(Stored items)
=== Begin Enclosure ===

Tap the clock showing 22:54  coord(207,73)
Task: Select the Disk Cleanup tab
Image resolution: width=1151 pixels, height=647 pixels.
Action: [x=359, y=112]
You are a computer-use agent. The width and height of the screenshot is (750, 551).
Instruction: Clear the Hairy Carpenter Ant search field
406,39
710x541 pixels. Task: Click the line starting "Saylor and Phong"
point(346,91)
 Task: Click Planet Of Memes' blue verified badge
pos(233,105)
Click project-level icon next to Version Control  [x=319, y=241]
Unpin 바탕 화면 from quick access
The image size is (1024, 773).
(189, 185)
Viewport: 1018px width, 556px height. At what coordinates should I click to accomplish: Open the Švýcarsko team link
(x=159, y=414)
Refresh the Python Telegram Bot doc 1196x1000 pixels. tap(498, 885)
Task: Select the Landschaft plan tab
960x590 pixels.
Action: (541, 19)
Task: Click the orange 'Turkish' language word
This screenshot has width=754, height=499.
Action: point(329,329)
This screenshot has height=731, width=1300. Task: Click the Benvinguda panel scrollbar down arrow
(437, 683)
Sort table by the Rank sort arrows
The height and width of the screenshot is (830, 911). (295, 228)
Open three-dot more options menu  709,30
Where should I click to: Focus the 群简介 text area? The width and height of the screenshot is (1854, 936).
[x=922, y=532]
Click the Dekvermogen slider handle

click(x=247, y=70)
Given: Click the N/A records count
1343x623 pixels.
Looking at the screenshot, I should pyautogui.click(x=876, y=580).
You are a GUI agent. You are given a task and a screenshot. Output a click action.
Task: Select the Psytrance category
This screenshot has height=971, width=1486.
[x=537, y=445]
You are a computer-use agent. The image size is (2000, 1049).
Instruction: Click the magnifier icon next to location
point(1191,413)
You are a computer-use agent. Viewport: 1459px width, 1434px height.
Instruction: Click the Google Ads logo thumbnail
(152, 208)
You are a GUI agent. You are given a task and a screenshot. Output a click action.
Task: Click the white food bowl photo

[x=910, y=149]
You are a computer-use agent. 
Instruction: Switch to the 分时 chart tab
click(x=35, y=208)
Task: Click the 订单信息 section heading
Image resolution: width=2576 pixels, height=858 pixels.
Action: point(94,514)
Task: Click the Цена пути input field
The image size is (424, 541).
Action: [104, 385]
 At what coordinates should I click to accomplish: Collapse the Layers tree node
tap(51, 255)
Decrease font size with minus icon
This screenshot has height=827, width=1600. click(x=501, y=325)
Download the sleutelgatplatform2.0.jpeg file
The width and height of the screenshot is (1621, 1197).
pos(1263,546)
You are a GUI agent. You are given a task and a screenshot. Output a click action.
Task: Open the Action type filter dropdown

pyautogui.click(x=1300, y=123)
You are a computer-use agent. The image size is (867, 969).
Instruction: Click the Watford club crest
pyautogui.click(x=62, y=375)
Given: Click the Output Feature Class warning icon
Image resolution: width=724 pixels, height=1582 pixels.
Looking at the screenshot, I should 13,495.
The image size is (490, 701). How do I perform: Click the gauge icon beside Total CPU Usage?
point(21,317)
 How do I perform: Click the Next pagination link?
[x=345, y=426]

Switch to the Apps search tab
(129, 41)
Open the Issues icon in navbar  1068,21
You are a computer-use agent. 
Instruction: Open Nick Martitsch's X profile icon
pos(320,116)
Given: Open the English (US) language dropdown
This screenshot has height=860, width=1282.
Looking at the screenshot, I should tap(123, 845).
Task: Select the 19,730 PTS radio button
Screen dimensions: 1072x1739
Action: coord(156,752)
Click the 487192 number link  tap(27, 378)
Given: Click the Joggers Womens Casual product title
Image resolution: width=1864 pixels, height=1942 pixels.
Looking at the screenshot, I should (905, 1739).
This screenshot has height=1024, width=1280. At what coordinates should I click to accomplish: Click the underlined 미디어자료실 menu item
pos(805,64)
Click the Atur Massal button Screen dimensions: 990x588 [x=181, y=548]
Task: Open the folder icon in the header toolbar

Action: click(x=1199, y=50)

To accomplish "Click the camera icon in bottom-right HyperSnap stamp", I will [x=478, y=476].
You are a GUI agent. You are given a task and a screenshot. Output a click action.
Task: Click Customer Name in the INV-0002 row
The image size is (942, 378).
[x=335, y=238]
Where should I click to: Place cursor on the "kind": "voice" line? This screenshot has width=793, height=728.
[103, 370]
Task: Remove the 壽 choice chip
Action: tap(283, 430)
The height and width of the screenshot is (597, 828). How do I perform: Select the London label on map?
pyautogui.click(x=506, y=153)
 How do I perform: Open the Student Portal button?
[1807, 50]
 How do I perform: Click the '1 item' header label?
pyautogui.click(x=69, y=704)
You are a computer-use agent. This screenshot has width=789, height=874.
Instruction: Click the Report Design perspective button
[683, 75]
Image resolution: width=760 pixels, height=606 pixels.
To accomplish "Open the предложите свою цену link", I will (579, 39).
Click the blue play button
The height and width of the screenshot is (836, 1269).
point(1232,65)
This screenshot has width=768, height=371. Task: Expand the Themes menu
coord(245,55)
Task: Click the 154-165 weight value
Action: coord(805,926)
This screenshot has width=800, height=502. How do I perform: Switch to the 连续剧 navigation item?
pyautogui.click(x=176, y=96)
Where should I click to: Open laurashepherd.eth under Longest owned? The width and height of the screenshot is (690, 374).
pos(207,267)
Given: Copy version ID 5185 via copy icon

=== End Enclosure ===

Work instruction:
Only lines containing the word "language" should appear in the answer, and every such line from the records above must be there.

Solved exercise:
Task: Click the orange 'Turkish' language word
Given: Open the English (US) language dropdown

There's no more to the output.